Мишель неловко скрючился на откидном сиденье, шокированный развязностью Рэдфорда, который позволил себе так откровенно обнимать Габриэль.

– И когда же мы ее запишем? – натянутым тоном осведомился он, глядя на темные мокрые улицы Лондона. Ему было невмоготу смотреть, как пышные золотистые волосы Габриэль скользят по рукаву кожаной куртки американца.

– В первое же утро после возвращения в Париж, – отозвался Рэдфорд, с любопытством взирая на пианиста. Он отлично понимал, чем расстроен Мишель, и уже не в первый раз задумывался, что в нем нашла Габриэль, если так ценит его дружбу.

Мишель промолчал. Список композиций, с которых следовало начать, был предметом долгих споров между Рэдфордом, Марта Деннисоном и фирмой звукозаписи. Было решено записать сингл, который быстро выпустят в продажу, после чего группа немедленно приступит к работе над альбомом. Уже на ранних этапах переговоров участники согласились, что в альбом должна войти по меньшей мере одна песня Габриэль. Аранжированная Рэдфордом, она была лучшим произведением в репертуаре группы и, по мнению Мишеля, имела все шансы стать той самой композицией, которую выберут для записи сингла.

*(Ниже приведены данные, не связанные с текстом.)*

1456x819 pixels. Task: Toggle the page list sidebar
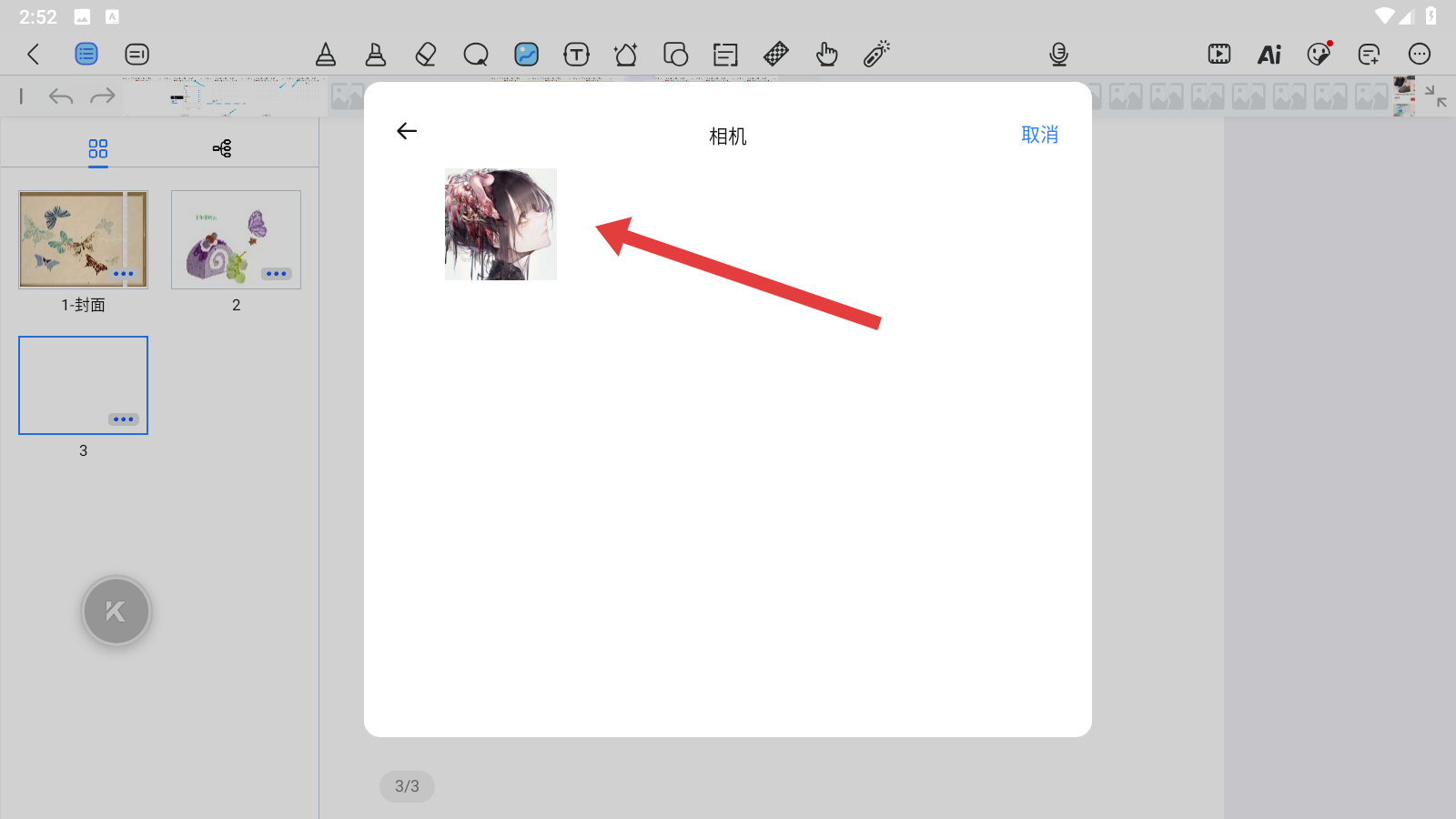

Мишель понимал, что, если он окажется прав, сотрудничество Рэдфорда и Габриэль со временем станет еще более тесным, а сам он как музыкант все меньше будет нужен Габриэль. Ему хотелось, чтобы Гэвин вернулся из Вьетнама. По крайней мере тогда он не волновался бы так за дальнейшую судьбу Габриэль. Мишель знал: Габриэль и ее ребенок будут счастливы с Гэвином. Но если у Габриэль начнется роман с Рэдфордом, то ее счастье и счастье малыша окажутся под угрозой. У Мишеля возникло мрачное предчувствие, что, если Гэвин Райан не вернется в ближайшее время из своего загадочного путешествия, ему придется дать Габриэль дружеский совет, которого, как опасался Мишель, она не послушает.

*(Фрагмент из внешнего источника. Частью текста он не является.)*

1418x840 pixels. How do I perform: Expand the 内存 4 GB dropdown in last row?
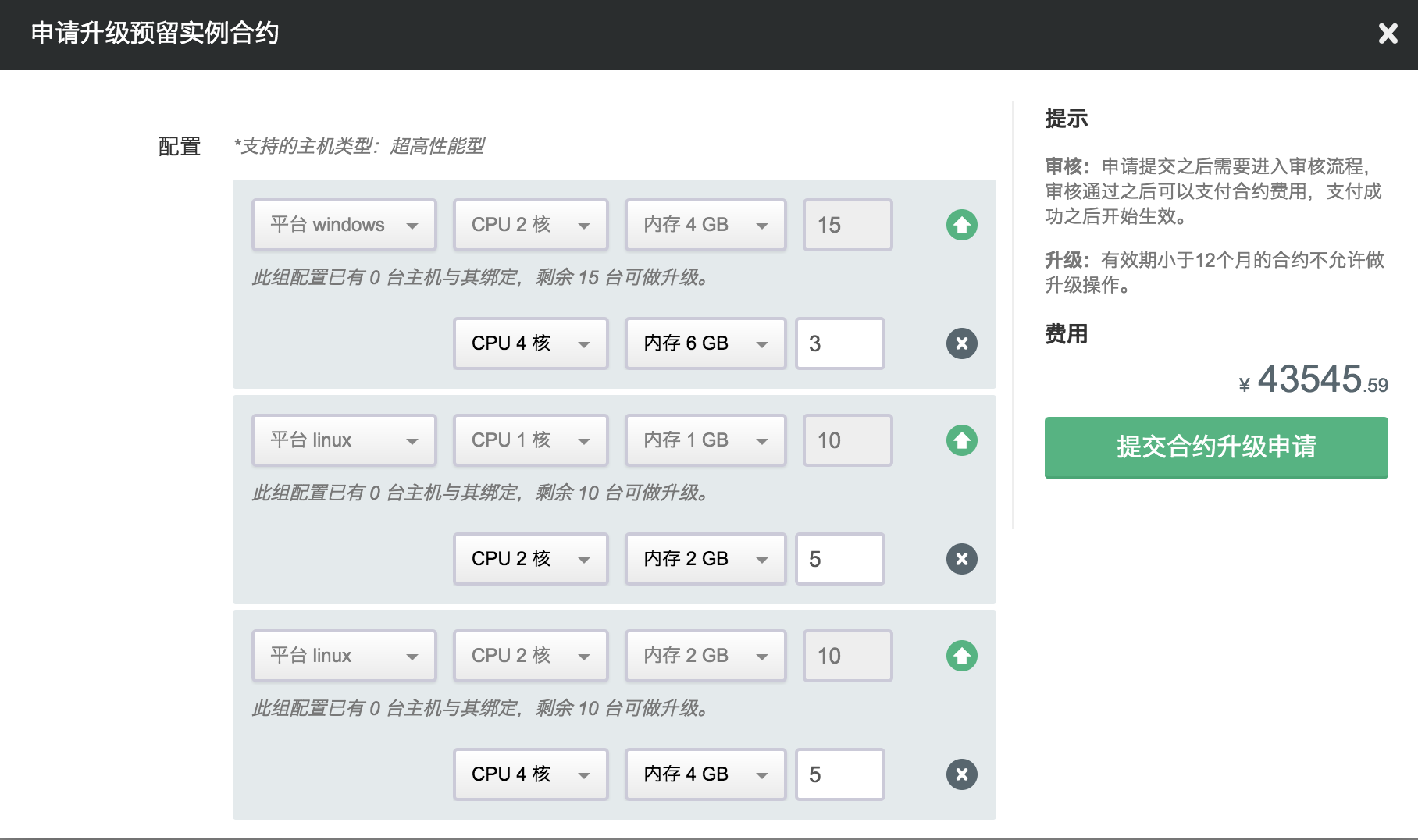click(705, 774)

Кончился январь, а за ним и февраль, но от Гэвина по-прежнему не было ни слуху ни духу. Теперь он официально числился без вести пропавшим. И он был не единственным журналистом, которого постигла такая судьба. Репортеры, сторонившиеся брифингов в «варьете» и предпочитавшие пользоваться любой возможностью раздобыть место в вертолете, чтобы лично наблюдать за ходом боевых операций, рисковали своей жизнью не меньше солдат.

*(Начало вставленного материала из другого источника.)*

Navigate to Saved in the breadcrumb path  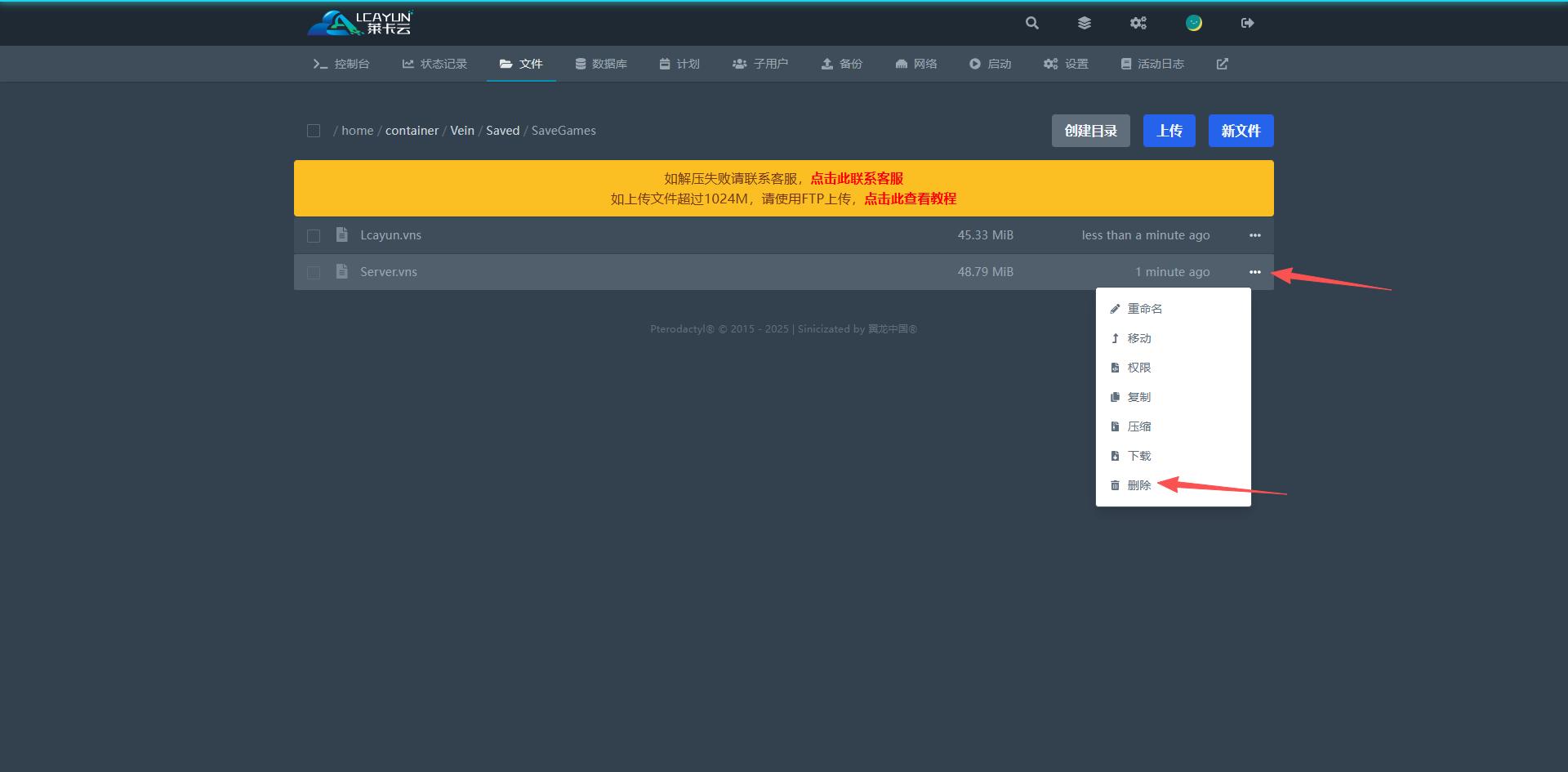pos(502,131)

Жалованье Гэвина перестало поступать на имя Габриэль. Парижское отделение агентства направило ей сочувственное письмо и единовременное пособие, которого хватило только на покрытие текущих расходов. Еще она получила письмо от Поля Дюлле и со страхом размышляла, как на него ответить.

Габриэль знала куда больше, чем руководство Гэвина. Она знала имя женщины, посетившей Гэвина в Сайгонском бюро. Габриэль знала также, с кем он собирается встретиться. Она почти не сомневалась в том, что случилось после их встречи, какое предложение Динь должен был сделать Гэвину, чтобы тот не смог отказаться. Она была уверена: Гэвин жив и в любое мгновение может вернуться из джунглей, похудевший на несколько килограммов, но торжествующий. Он принесет агентству репортаж, равного которому не смог бы написать ни один западный журналист, – это будет взгляд на войну с точки зрения вьетконговцев в пересказе человека, прожившего вместе с ними несколько месяцев.